Obama’s Spring Offensive
With health-care reform passed, the Obama Administration is gearing up to tackle the next item on its agenda: financial reform. The president is expected to push Congress in the coming weeks, hoping to have some progress to show for by the fall when the midterm elections are set to ravish the country’s political landscape. Treasury […]
With health-care reform passed, the Obama Administration is gearing up to tackle the next item on its agenda: financial reform. The president is expected to push Congress in the coming weeks, hoping to have some progress to show for by the fall when the midterm elections are set to ravish the country’s political landscape.
Treasury Secretary Timothy Geithner spoke on the necessity of financial reform two weeks ago, warning that, without further regulation, “risk will build up again where it is not effectively constrained, and future governments will have to act again to socialize private losses in the interest of preventing catastrophic damage.” It never occurred to him, evidently, that government hasn’t to intervene in the nation’s economy but politically, bashing Wall Street is a good move.
The left is already rallying around reform, with Robert Kuttner of The American Prospect for instance threatening that, “The next generation of bubbles is already incubating.” Fortunately, “It’s not a difficult vote to tighten restrictions on predator banks,” for most people are convinced that they caused the recession. No matter that government intervention is actually to blame; the Democrats can get the people on their side this time, so financial reform will move forward.
Simon Johnson, writing for The Huffington Post, agrees and adds that both economically and politically, it makes sense to impose “binding constraints on our largest banks.” According to Johnson, it should be part of the federal government’s job description to determine which banks are “too big” so that it can forcefully downsize them.
Politico reports that the administration expects to pass new rules for Wall Street by September. Throughout the protracted negotiations over the health-care bill, the president was criticized for giving congressional leaders too much leeway and too little direction. “No more,” notes the website.
With the momentum from the most complex domestic bill to pass Congress in 45 years, Obama now will push Congress to close campaign finance loopholes opened by the Citizens United case, adopt his overhaul of the No Child Left Behind education bill and perhaps even tackle a clean energy bill.
Whether Democrats on the Hill will play ball remains to be seen though.
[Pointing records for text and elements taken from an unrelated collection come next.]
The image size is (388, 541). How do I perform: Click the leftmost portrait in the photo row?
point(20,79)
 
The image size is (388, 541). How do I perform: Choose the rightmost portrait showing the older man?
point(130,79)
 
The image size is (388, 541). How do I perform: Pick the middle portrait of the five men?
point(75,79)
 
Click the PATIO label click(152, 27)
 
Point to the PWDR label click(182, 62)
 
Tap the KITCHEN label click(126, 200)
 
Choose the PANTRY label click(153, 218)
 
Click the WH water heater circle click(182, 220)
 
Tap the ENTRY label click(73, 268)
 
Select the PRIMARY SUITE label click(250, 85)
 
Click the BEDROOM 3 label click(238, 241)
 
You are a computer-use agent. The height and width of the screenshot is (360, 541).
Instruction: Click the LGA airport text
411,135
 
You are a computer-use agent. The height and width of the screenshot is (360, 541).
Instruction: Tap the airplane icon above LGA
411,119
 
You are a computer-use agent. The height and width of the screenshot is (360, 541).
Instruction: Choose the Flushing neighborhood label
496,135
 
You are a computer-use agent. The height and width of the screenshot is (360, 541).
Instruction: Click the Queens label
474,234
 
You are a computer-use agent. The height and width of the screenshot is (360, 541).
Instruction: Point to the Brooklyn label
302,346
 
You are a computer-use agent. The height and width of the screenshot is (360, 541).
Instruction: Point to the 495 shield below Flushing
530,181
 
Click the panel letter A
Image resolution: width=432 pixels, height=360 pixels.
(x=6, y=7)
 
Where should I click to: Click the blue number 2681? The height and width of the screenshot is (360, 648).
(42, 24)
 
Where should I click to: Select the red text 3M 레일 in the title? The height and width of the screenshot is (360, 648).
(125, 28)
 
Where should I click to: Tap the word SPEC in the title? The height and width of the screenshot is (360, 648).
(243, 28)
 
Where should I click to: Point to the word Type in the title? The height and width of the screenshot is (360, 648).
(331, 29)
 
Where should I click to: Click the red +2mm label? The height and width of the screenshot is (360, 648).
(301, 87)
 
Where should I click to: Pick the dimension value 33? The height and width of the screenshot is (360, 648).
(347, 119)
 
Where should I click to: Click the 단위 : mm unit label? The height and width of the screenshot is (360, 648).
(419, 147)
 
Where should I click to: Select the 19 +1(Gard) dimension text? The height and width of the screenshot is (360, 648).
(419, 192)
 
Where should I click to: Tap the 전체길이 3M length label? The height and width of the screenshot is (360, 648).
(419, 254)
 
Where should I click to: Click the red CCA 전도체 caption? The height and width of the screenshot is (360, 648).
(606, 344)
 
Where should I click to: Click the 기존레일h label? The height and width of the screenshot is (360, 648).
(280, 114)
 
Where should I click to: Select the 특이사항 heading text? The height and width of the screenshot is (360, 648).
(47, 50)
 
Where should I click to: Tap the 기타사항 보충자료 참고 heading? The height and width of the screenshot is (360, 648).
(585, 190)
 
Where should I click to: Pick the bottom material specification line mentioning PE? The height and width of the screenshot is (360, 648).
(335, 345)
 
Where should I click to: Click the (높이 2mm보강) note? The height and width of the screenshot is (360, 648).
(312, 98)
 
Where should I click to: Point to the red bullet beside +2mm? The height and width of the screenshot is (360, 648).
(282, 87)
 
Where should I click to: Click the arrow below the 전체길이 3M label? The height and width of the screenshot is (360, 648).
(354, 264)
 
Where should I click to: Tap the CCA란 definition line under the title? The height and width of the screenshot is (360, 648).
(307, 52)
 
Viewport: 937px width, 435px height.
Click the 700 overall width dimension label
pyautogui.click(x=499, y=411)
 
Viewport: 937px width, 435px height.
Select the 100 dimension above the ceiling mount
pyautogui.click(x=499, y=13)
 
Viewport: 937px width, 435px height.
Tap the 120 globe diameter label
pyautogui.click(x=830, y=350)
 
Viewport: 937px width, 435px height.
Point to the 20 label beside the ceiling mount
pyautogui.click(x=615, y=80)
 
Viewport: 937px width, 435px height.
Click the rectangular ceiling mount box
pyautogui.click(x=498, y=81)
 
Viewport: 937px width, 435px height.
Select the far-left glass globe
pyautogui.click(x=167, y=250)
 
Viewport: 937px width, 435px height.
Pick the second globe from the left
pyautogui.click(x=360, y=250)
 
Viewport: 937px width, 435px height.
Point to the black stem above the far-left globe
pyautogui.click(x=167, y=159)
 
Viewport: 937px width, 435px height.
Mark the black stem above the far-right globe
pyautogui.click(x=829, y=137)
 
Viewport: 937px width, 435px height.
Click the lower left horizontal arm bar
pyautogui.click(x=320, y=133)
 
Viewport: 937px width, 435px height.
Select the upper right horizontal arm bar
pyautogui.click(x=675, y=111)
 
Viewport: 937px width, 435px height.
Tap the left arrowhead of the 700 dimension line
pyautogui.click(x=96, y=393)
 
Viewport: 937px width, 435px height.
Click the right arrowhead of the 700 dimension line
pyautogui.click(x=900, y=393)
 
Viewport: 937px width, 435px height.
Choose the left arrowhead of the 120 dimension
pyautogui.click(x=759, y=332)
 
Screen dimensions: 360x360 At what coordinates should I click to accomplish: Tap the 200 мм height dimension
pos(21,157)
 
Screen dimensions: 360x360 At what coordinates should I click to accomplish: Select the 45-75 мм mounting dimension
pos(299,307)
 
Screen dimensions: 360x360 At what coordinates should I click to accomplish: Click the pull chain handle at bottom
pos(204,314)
After all, it took well over a year for health-care reform to pass in spite of repeated pleas from the White House. The president’s demand to see full-fledged financial reform on his desk perhaps even before Memorial Day is raising eyebrows in the halls of power of Washington. Some Democrats have privately complained that setting arbitrary deadlines didn’t work for health reform, so why would it work this time?
The frustration reveals a deeper divide between White House and Congress over how best to approach the midterm elections. Should they push for an aggressive Wall Street reform bill that will dare Republicans to filibuster or seek bipartisan support in compromise?
It is common to blame the Obama Administration for pursuing a “radical left-wing agenda” these days and while that may be true for health care, on energy and foreign policy as well as immigration reform, the president, so far, has been pragmatic and a centrist. Nonetheless, Republicans criticize even on these accounts, trying to portray Obama as a weak and ineffective leader.
As tempting as it may be to move to the center, there is gain to be found in standing on principle. Part of voters’ dissatisfaction is not with the Democrats’ agenda per se; it’s with their apparent inability to execute it properly and within due time. The president’s irrepressible quest for consensus is in fact part of his problem. To adopt a more moderate stance and concede to Republican demands in spite of enjoying overwhelming majorities in both chambers of Congress would be an unprecedented sign of defeat that won’t ever translate into electoral victory.